From the In Memoriam: John Hope Franklin column of the May 2009 issue of Perspectives on History
Franklin, the Mentor in My Memory
Paul Gaston of the University of Virginia first introduced me to John Hope Franklin at an annual meeting of the American Historical Association in the late 1970s. I was starting off my teaching career as a historian. John Hope already had an international reputation as a scholar of American history, and when we shook hands and exchanged greetings and a few remarks I was overwhelmed by the occasion which lasted only a few minutes, but it has remained one of a very few cherished moments of my life. I recall the event now with pleasure and a sense of profound gratitude because John Hope personally welcomed me into the community of professional historians. He wished me success at a stage in my career when it seemed that there were so many mountains ahead that I would have to climb to get to the land of achievement and success, and this after I had somehow survived the taxing rigors of graduate school.

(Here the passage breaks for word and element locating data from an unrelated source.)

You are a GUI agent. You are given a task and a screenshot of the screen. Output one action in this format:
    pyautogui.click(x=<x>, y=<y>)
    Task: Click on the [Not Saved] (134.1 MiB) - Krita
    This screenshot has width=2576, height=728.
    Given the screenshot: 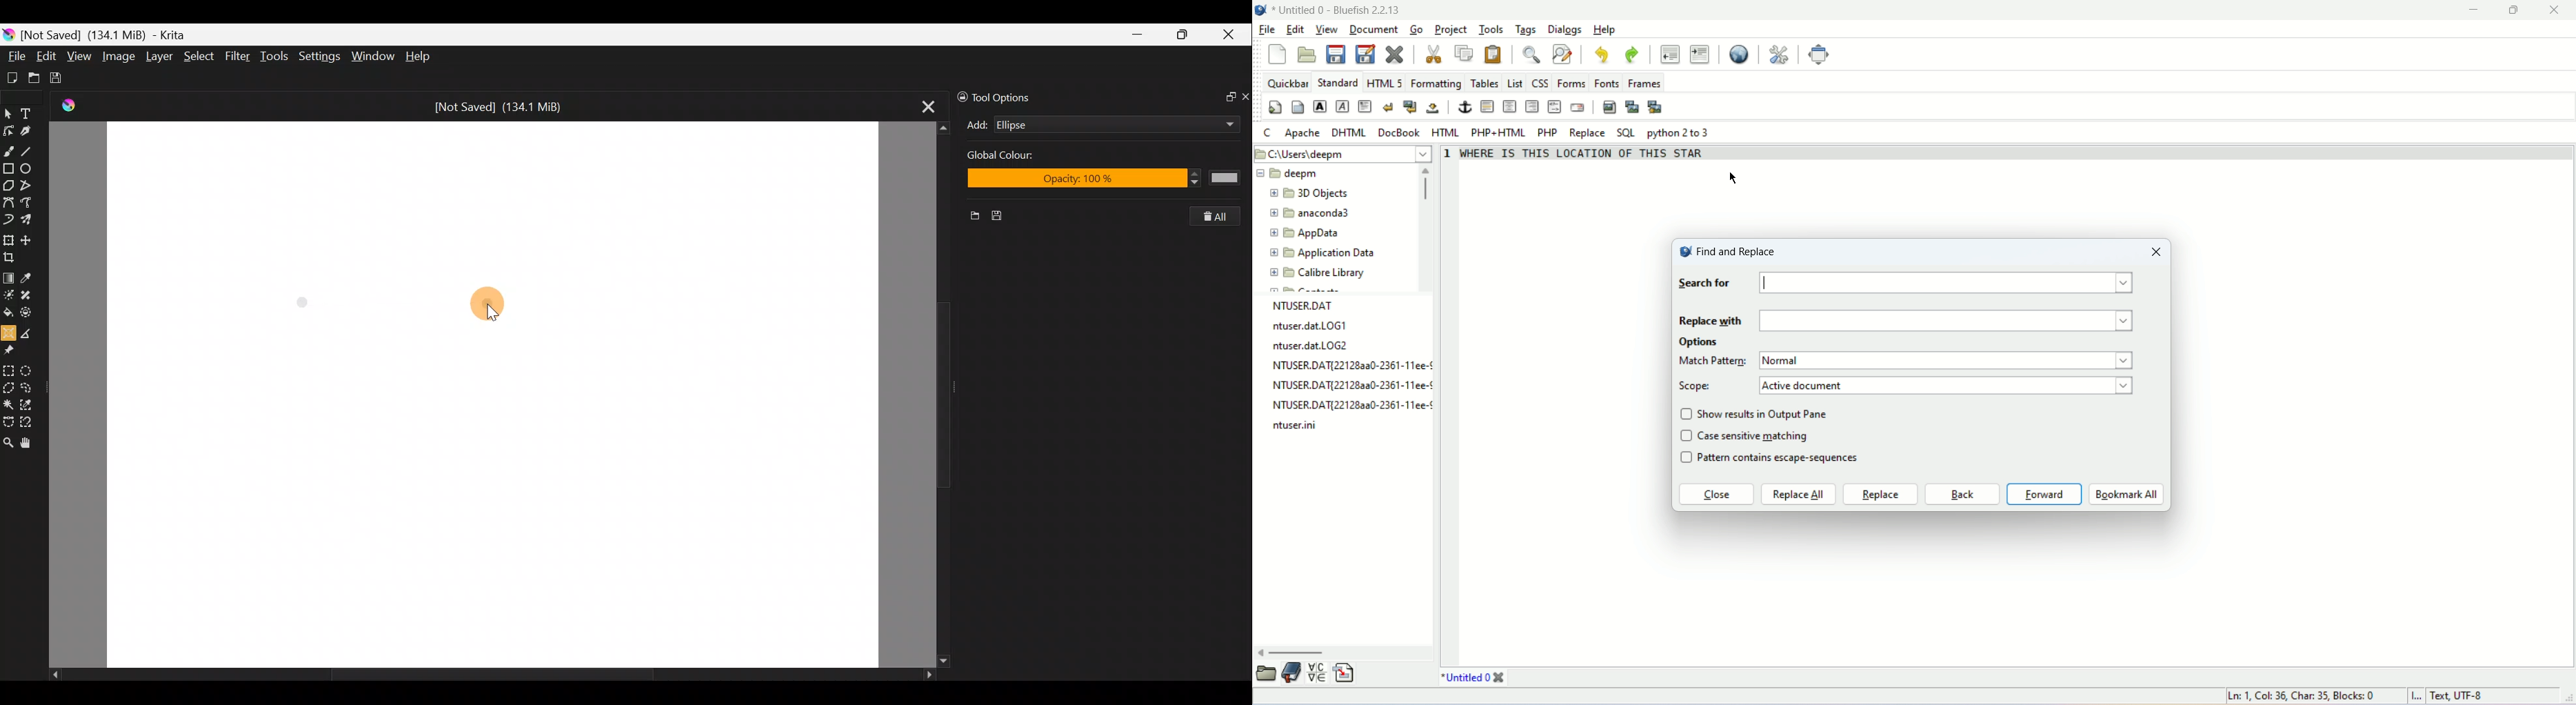 What is the action you would take?
    pyautogui.click(x=114, y=35)
    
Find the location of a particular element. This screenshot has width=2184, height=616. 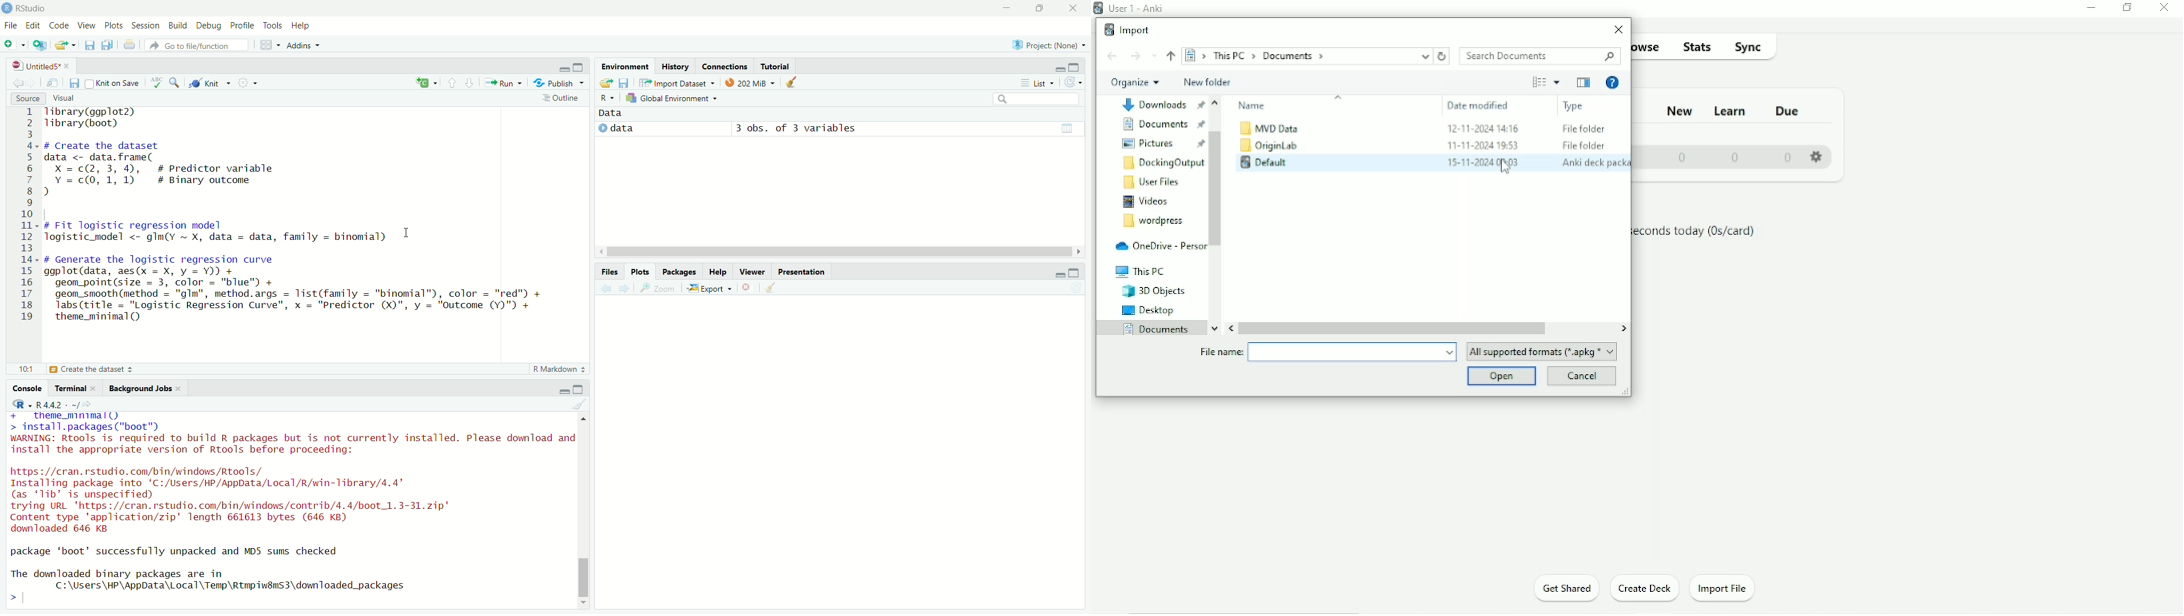

cursor is located at coordinates (408, 233).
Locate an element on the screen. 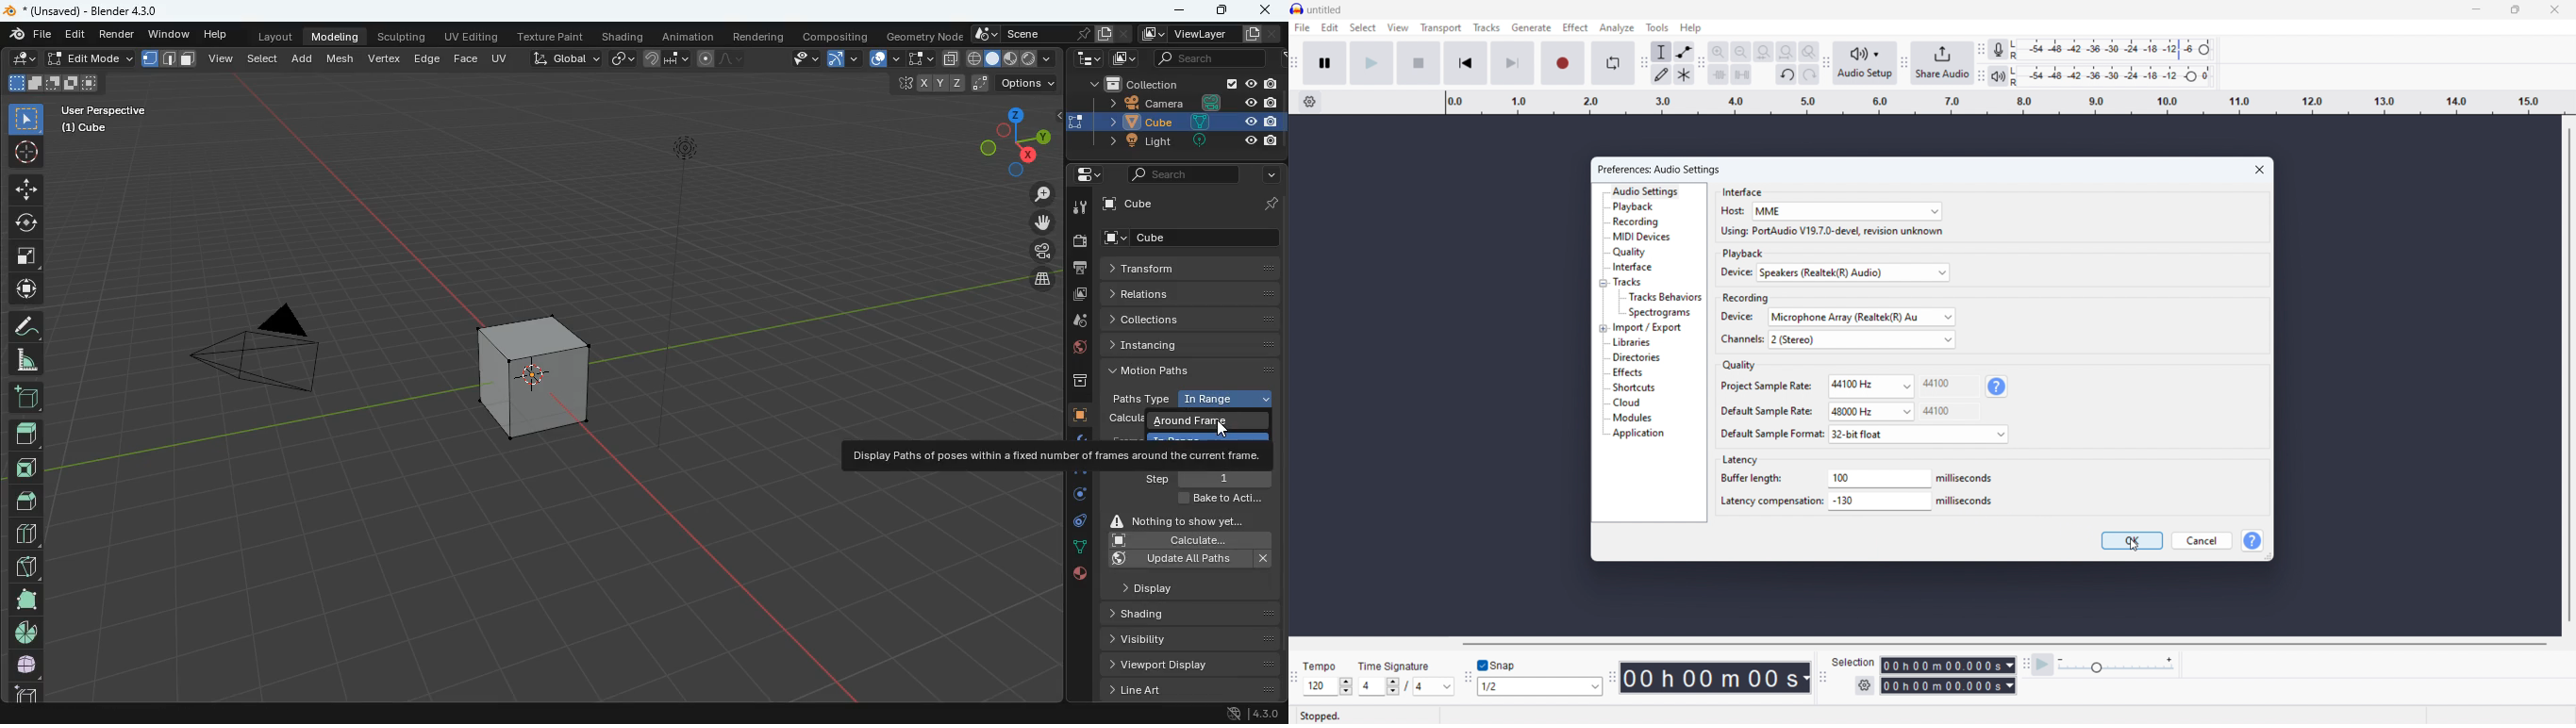 Image resolution: width=2576 pixels, height=728 pixels. uv is located at coordinates (501, 57).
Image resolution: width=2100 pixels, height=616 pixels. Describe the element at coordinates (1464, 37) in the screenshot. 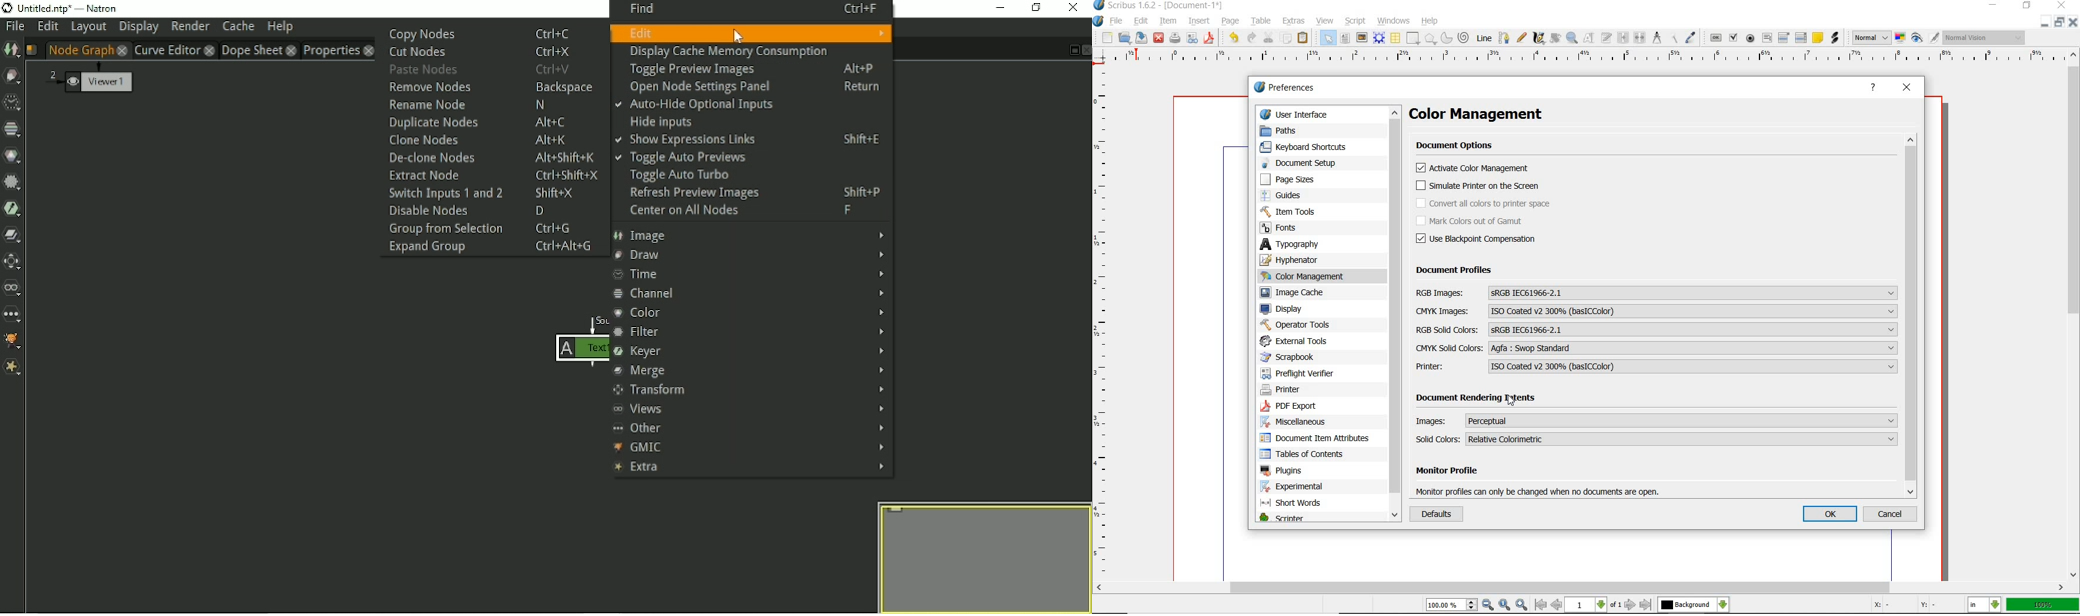

I see `spiral` at that location.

I also remember that when I first shook hands with John Hope he communicated to me a strong sense of human warmth, encouragement, and compassion; and for some reason my father came to mind. He too in his own way had gently insisted that I go out into the wide world and do what I had to do.
Over the years I ran into John Hope many times at professional meetings, and I was always amazed and then inspired by his familiarity with my work. I could not believe my good fortune when he eventually moved to Durham, North Carolina, and to Duke University, where we were able to interact more regularly as colleagues and as friends. His advice to me one day at lunch was to keep on writing no matter how difficult that process of creation might seem. Three other major historians came to mind then (joining us at lunch it seemed), two of whom (Eric Williams and Elsa Goveia) became my intellectual mentors, and the third (Jack P. Greene) directed my graduate studies at Johns Hopkins University. I will try to follow John Hope’s advice given that day at lunch with such good humor, while I will miss, of course, his personal guidance and example. Thank you, John Hope, for everything.
David Barry Gaspar is professor of history at Duke University.
John Hope Franklin, 1915–2009
Publications include From Slavery to Freedom: A History of African Americans, The Militant South, 1800–1861, Runaway Slaves: Rebels on the Plantation (with Loren Schweninger), Mirror to America: The Autobiography of John Hope Franklin.
Adviser to NAACP on Brown v. Board of Education. President, Organization of American Historians, 1974–75; American Historical Association, 1979. Received Presidential Medal of Freedom, 1995; chair of “One America in the 21st Century: The President’s Initiative on Race,” 1997. John W. Kluge Prize for lifetime achievement in the study of humanity, 2006.
Died, March 25, 2009, of congestive heart failure at the Duke University Hospital in Durham, North Carolina.
*The error in the print version is regretted.